### Given exercise
Extract the entries below exactly as they appear, from the line containing "Click the 薪資資料維護 window icon" through the line containing "[x=65, y=272]", including both of those lines.

### Provided records
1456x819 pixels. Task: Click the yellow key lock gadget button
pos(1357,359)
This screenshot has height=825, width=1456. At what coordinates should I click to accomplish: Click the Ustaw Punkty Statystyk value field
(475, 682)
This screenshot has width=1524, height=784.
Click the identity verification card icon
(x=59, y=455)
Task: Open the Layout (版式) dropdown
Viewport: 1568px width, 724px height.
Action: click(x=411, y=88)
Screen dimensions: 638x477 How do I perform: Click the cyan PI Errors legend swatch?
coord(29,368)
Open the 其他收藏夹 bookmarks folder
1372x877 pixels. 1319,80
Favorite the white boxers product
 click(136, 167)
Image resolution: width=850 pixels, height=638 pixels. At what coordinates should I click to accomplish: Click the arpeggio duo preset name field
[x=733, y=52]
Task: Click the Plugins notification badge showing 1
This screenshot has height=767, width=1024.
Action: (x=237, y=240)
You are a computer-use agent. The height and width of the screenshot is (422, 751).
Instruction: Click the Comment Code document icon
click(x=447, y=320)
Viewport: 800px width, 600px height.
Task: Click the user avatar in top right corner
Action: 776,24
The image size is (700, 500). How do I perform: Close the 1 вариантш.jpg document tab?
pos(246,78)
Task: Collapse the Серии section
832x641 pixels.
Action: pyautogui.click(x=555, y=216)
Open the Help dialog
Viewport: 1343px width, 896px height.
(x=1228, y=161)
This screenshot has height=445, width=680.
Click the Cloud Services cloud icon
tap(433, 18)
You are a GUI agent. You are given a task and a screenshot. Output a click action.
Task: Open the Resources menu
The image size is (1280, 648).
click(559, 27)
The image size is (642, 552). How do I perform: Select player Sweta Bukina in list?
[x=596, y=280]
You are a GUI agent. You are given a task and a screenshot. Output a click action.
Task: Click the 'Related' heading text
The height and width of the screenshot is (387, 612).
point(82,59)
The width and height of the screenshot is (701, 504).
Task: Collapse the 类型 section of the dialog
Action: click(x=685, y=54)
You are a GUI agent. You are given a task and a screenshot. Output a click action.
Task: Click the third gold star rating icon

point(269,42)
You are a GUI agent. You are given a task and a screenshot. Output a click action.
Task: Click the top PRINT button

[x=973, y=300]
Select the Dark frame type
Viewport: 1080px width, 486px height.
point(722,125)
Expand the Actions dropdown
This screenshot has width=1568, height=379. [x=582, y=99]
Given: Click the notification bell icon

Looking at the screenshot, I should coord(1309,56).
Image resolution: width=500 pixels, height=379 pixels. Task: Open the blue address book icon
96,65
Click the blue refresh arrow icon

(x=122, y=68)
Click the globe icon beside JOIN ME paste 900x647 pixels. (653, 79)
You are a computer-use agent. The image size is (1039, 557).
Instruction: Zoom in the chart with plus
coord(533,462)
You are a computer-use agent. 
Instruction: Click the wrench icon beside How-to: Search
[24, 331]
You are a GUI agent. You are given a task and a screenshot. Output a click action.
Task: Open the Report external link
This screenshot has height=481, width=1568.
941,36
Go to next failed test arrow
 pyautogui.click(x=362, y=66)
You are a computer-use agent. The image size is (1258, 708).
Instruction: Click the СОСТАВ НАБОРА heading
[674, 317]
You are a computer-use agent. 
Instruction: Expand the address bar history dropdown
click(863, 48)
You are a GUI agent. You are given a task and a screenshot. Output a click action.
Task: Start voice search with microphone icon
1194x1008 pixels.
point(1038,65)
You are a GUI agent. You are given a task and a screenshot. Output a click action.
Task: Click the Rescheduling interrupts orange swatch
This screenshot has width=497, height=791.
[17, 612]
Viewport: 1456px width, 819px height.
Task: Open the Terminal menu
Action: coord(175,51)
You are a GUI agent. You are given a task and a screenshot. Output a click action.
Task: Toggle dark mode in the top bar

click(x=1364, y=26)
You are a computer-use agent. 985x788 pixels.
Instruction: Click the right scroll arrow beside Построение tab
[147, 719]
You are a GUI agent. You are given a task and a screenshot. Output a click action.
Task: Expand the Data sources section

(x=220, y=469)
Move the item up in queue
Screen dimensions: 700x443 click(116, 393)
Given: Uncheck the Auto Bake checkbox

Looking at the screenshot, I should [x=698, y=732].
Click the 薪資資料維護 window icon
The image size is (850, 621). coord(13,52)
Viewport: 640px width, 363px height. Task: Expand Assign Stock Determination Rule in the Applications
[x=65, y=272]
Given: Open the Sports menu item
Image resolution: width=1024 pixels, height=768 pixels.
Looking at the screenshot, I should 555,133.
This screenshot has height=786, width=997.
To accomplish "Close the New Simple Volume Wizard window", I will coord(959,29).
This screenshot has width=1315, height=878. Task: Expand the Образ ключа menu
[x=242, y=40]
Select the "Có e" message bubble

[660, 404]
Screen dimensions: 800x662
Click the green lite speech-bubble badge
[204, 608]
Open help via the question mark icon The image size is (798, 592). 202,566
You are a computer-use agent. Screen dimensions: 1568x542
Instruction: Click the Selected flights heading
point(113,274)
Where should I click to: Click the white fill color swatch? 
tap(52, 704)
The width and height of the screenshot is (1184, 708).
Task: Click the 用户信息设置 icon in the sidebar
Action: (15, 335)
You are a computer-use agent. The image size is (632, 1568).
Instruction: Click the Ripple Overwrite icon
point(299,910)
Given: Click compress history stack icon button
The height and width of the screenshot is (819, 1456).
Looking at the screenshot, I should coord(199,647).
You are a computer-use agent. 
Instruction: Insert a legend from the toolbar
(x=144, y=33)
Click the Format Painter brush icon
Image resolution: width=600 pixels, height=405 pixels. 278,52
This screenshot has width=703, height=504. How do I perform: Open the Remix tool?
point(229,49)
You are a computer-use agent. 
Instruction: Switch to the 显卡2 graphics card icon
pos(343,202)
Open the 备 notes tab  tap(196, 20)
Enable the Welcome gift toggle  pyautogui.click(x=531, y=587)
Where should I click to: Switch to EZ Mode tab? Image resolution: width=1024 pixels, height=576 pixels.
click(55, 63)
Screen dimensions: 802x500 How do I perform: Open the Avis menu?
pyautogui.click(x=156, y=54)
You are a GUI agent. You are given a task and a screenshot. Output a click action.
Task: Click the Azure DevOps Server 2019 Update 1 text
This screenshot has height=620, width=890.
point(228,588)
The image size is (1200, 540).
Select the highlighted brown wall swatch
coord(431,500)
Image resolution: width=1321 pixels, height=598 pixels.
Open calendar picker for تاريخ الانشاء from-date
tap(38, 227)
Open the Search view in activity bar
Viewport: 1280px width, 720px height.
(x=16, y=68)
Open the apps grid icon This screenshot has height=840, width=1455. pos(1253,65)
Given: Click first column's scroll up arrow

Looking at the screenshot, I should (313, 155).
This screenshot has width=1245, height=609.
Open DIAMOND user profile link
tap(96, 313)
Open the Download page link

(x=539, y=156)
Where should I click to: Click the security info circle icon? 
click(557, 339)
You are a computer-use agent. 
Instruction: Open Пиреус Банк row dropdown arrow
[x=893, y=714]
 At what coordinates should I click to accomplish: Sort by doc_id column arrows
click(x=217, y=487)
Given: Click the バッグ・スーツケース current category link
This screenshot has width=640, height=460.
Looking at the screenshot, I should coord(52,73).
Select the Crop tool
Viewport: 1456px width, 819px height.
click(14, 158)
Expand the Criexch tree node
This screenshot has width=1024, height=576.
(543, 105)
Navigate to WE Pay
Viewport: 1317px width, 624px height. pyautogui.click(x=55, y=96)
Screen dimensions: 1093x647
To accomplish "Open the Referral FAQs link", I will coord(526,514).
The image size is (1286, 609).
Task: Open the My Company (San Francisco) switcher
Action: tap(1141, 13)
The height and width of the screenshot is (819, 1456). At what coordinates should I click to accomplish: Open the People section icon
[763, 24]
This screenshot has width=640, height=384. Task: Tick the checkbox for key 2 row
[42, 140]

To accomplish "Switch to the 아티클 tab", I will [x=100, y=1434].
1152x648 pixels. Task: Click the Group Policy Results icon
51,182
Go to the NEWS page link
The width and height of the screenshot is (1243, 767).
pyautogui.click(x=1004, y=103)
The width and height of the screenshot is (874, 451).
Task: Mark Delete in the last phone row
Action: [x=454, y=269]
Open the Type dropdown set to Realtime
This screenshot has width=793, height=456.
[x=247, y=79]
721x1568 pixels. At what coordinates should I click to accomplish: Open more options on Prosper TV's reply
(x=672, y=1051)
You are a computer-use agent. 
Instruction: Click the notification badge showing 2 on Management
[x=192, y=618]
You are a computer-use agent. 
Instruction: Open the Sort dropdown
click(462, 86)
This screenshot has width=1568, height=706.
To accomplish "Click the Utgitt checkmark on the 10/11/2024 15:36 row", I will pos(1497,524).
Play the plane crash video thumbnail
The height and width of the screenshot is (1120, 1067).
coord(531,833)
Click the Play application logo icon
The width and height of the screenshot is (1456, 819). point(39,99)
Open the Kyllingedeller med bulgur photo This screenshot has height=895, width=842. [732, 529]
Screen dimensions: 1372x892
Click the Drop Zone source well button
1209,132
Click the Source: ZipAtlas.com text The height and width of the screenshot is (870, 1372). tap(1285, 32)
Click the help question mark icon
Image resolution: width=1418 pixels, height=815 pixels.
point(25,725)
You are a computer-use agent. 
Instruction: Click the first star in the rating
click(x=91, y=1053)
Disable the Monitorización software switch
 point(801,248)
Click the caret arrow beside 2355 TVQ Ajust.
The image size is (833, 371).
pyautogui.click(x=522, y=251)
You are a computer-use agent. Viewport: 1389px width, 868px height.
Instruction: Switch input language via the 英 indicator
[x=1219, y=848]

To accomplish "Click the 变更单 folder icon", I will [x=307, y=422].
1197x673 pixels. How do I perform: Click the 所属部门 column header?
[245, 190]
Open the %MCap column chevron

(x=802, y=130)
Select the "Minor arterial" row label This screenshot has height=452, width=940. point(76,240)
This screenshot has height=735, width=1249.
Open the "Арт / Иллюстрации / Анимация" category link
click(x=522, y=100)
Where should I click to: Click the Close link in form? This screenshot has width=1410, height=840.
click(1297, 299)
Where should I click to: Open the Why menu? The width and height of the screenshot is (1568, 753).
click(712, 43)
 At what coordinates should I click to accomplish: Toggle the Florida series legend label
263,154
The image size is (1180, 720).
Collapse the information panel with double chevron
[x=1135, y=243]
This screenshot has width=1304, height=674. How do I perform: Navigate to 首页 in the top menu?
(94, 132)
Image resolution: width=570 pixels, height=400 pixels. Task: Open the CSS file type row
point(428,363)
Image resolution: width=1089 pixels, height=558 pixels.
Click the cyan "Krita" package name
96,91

### Finished answer
Click the 薪資資料維護 window icon
The image size is (850, 621). coord(13,52)
Viewport: 640px width, 363px height. Task: Expand Assign Stock Determination Rule in the Applications
[x=65, y=272]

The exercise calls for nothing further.